AUFGABEN:
**A)** Wann erkennen viele Menschen mit Wertbeimessungsstörung laut dem Text über diese Störung oft erst, dass sie Hilfe benötigen?
**B)** Führen Sie bitte den Text über die Wertbeimessungsstörung nach seinem letzten Satz weiter.

Erstaunlicherweise sind viele Menschen mit Wertbeimessungsstörung im Berufsleben äußerst erfolgreich, während es zu Hause ganz anders aussieht. Oft erkennen sie erst, dass sie Hilfe benötigen, wenn sie sich isoliert fühlen da sie niemanden mehr in ihre Wohnung lassen. Hier ist es entscheidend, dass diese Personen, sobald sie Hilfe suchen, vor allem therapeutisch betreut werden.
Die sogenannte Wohnraumarbeit kann dann ganz allmählich dazu kommen.

Gespeicherte Datensätze:
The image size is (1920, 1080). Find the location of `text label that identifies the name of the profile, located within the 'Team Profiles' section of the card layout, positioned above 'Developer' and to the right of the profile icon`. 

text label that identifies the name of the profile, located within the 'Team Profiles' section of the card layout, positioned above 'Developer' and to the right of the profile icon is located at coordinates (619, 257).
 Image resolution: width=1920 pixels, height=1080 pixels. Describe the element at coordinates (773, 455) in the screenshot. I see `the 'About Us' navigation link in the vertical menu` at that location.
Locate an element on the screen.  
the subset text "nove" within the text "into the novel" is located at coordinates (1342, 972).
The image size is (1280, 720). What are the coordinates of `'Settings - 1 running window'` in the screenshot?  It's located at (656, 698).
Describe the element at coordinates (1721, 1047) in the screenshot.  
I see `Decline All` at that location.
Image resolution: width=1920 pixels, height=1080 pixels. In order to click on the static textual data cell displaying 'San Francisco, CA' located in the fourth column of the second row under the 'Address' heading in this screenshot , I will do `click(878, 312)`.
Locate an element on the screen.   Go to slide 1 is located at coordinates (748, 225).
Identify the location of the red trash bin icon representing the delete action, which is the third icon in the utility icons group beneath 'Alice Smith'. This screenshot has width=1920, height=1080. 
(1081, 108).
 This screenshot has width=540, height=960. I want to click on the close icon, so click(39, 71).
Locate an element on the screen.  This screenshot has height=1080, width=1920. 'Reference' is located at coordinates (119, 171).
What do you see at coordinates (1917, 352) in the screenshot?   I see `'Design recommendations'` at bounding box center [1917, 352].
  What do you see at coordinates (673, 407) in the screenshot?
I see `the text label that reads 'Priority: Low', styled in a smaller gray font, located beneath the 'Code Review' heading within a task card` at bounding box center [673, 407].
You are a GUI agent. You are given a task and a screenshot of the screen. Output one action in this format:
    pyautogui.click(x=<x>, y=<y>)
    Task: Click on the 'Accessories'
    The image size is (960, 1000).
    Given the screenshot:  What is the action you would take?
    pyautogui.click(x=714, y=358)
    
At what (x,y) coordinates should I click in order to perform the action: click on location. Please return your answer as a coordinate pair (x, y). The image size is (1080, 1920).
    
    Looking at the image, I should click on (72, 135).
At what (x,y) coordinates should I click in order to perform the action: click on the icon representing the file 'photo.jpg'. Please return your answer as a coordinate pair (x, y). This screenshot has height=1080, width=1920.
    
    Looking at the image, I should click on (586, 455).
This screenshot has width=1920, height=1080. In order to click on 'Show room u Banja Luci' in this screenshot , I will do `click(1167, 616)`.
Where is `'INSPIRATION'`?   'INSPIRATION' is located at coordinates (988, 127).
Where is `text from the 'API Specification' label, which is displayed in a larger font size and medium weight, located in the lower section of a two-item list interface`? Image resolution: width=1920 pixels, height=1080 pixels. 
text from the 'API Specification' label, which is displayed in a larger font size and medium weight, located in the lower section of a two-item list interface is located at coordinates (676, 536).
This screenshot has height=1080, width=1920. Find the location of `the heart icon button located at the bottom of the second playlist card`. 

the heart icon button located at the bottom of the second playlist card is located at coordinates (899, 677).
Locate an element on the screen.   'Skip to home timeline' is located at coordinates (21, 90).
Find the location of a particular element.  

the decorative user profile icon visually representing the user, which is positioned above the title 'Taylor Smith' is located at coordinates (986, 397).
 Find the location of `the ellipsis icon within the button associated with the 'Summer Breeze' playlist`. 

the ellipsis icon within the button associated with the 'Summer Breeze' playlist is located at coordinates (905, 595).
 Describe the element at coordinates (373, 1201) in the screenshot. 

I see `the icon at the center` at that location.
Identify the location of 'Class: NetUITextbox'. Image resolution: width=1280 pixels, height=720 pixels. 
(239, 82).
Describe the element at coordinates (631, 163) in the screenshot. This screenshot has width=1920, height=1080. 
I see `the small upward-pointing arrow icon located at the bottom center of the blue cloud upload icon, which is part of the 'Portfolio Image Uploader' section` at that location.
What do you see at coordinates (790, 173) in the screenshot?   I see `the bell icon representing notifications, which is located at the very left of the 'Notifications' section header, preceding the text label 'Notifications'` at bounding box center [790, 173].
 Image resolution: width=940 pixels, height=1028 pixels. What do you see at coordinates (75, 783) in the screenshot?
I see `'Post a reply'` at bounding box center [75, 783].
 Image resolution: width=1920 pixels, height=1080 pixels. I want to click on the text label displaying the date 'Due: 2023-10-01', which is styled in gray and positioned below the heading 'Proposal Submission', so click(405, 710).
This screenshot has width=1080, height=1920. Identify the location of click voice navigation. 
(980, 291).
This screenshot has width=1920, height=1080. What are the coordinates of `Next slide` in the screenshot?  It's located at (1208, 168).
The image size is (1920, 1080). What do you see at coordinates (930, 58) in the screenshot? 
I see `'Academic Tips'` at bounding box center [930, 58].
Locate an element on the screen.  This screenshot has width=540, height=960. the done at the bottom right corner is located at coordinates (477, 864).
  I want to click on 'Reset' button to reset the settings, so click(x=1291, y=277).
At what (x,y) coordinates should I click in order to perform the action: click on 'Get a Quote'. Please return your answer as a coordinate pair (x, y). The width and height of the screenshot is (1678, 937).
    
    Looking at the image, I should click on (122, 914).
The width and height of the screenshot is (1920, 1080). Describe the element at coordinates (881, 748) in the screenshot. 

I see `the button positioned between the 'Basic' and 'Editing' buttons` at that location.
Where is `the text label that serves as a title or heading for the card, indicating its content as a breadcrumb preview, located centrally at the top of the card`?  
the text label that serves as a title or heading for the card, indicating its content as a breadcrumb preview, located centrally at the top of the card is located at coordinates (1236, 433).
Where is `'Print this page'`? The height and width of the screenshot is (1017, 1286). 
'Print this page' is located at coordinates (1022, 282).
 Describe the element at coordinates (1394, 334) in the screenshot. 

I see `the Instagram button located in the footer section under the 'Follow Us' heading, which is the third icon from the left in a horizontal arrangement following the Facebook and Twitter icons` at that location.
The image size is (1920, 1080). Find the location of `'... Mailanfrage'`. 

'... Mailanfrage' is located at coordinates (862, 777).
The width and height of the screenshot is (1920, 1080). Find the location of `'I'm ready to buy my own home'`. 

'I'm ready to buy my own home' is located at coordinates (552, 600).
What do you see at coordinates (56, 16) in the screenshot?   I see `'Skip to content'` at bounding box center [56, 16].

ANTWORTEN JE AUFGABE:
**A)** Oft erst, wenn sie sich isoliert fühlen, da sie niemanden mehr in ihre Wohnung lassen.

**B)**
Neben diesen zwei anerkannten Varianten des Messie-Syndroms gibt es weitere Gründe, weshalb die Wohnungen von Menschen im Chaos versinken. Schauen wir uns drei von ihnen an:
Schicksalsschläge
Meistens sind es Schicksalsschläge, die Menschen völlig aus der Bahn werfen. Zuhause kann nur noch das absolut Notwendigste erledigt werden; außerdem ist es eine Kraftanstrengung, benutzte Gegenstände zurückzuräumen, sodass alles liegen bleibt. Je länger das Chaos bleibt, desto mehr verwandelt es sich in ein unbezwingbares Monster. Bei einigen dauert dieser Zustand Monate an, bei anderen sogar Jahre. Doch sobald die Erkenntnis kommt, dass Hilfe nötig ist, kann es oft schnell gehen. Betritt ein Helfer die Wohnung zum ersten Mal, wirkt die Wohnung zunächst wie ein Messie-Haushalt. Aber keine Sorge, hier kann schon einmaliges Aufräumen Wunder wirken!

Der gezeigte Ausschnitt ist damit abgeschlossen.